» **Instructions to follow**
Repeat only the lines below from the one containing "You are a computer-use agent. The image" through the one containing "has width=530, height=288.", inclusive, exactly as written.

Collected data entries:
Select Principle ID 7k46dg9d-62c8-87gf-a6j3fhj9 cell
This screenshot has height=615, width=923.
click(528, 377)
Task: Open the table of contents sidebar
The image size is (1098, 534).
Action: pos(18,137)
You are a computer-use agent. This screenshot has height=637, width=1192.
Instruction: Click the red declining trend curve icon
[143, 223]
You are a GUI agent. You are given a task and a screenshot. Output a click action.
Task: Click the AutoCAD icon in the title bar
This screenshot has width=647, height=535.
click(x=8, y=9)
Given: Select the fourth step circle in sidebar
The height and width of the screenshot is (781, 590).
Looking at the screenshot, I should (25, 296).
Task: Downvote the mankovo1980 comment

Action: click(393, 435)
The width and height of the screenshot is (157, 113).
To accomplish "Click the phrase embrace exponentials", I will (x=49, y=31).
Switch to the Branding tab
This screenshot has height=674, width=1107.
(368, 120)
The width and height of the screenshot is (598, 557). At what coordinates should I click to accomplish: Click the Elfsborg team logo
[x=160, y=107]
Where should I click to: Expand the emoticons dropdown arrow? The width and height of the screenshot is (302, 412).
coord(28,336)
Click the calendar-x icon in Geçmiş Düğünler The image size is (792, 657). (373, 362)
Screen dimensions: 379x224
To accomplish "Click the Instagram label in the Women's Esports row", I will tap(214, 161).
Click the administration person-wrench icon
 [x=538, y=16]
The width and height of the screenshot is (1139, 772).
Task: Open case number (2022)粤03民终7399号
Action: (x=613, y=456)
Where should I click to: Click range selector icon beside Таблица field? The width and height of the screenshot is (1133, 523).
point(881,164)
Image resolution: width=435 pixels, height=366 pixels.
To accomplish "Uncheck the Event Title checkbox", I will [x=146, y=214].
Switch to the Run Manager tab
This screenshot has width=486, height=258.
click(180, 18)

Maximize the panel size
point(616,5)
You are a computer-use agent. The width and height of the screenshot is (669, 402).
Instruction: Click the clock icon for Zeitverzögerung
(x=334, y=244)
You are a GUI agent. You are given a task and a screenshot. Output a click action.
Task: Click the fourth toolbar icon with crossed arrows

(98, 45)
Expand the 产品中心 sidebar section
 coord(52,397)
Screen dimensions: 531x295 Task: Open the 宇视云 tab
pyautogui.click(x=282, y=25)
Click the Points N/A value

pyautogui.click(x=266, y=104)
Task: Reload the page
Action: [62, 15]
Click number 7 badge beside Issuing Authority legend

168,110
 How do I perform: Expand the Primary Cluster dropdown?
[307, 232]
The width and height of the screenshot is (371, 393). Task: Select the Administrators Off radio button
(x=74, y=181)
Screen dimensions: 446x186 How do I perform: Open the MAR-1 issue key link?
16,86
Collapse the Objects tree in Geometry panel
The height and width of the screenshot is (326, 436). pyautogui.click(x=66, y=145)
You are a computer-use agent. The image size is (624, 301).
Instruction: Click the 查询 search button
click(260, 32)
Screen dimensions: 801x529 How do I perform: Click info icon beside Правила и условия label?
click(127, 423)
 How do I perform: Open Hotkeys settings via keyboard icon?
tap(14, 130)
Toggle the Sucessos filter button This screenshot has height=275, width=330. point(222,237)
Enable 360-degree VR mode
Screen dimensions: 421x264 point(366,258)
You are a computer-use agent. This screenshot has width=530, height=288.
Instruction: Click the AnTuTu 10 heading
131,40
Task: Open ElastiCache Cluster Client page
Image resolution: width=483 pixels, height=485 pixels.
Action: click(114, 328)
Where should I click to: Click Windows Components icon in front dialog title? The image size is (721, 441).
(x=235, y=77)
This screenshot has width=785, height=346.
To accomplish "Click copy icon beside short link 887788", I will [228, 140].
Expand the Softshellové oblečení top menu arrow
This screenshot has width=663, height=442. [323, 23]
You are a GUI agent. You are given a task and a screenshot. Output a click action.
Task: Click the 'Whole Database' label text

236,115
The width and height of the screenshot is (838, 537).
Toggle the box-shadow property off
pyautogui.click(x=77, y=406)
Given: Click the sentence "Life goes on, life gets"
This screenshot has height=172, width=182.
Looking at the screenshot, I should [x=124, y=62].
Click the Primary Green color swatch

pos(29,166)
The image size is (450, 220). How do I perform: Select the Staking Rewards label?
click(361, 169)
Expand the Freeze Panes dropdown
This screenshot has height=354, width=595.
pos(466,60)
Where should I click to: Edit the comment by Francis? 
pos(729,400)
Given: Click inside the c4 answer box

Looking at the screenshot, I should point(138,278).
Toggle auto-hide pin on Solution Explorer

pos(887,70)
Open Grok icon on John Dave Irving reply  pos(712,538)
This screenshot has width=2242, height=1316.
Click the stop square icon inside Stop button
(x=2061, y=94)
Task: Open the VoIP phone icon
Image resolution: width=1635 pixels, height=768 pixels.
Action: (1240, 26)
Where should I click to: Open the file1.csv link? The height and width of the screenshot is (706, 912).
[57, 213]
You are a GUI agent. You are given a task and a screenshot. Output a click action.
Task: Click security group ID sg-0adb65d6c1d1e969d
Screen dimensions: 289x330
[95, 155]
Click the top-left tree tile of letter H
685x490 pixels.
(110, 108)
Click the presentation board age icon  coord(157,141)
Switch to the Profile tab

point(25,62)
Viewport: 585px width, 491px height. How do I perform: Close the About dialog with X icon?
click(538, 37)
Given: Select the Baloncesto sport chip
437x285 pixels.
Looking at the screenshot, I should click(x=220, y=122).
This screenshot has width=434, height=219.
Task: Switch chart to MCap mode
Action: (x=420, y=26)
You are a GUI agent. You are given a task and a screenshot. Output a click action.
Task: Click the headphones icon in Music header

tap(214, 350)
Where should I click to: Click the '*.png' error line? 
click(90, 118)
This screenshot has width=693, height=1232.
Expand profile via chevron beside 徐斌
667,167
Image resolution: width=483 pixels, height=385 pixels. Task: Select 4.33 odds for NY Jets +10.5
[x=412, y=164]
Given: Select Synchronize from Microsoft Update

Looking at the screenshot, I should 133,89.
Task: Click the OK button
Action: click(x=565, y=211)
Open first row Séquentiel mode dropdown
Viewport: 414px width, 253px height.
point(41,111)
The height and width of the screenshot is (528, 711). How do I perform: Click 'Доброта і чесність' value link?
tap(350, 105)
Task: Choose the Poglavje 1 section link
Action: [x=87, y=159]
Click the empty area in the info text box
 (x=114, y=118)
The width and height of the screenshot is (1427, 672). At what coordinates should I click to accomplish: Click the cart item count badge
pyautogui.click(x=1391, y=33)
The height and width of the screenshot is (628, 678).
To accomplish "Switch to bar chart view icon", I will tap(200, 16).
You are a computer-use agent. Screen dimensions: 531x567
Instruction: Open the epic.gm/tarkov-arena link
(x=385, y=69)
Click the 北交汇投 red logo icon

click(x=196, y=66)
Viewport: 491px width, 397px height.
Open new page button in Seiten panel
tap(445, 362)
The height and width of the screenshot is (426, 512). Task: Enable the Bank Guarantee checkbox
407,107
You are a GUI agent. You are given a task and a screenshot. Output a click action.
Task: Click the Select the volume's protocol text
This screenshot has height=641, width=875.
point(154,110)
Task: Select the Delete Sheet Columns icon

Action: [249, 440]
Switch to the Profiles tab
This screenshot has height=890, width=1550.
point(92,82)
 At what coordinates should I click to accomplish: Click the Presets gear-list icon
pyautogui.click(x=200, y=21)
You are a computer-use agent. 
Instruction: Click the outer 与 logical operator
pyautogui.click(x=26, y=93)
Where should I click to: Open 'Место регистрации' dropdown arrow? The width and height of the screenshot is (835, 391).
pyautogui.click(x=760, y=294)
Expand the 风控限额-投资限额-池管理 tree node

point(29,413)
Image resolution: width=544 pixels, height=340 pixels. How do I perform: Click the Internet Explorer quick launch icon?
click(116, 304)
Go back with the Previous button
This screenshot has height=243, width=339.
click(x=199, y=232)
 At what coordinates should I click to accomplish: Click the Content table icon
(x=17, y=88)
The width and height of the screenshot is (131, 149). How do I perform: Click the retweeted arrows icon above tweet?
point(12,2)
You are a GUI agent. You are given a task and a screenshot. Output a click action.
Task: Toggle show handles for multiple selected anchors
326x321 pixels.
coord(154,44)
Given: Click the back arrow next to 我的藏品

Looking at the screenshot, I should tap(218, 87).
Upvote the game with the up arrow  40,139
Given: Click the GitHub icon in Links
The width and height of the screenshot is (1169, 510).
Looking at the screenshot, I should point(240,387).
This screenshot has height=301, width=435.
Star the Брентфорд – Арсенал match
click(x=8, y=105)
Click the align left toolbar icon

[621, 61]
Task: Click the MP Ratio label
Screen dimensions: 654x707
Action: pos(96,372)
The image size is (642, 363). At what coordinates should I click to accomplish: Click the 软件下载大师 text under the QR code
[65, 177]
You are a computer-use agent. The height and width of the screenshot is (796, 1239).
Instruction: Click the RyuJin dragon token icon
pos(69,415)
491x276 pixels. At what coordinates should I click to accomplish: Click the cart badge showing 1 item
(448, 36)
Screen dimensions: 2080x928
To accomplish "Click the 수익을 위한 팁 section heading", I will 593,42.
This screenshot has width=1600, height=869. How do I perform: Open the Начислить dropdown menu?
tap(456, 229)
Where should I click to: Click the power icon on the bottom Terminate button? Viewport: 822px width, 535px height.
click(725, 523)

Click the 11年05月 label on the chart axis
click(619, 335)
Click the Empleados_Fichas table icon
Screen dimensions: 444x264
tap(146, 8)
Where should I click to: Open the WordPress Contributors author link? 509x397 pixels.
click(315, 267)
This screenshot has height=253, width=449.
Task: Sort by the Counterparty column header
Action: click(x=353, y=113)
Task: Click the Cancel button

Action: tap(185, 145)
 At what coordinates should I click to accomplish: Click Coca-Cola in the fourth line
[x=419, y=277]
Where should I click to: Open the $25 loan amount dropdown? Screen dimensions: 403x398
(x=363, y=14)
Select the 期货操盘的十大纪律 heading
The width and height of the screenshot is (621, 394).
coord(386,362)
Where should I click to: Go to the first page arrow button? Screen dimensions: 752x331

» **Task response**
You are a computer-use agent. The image size is (624, 301).
Instruction: Click the 查询 search button
click(260, 32)
Screen dimensions: 801x529 How do I perform: Click info icon beside Правила и условия label?
click(127, 423)
 How do I perform: Open Hotkeys settings via keyboard icon?
tap(14, 130)
Toggle the Sucessos filter button This screenshot has height=275, width=330. point(222,237)
Enable 360-degree VR mode
Screen dimensions: 421x264 point(366,258)
You are a computer-use agent. This screenshot has width=530, height=288.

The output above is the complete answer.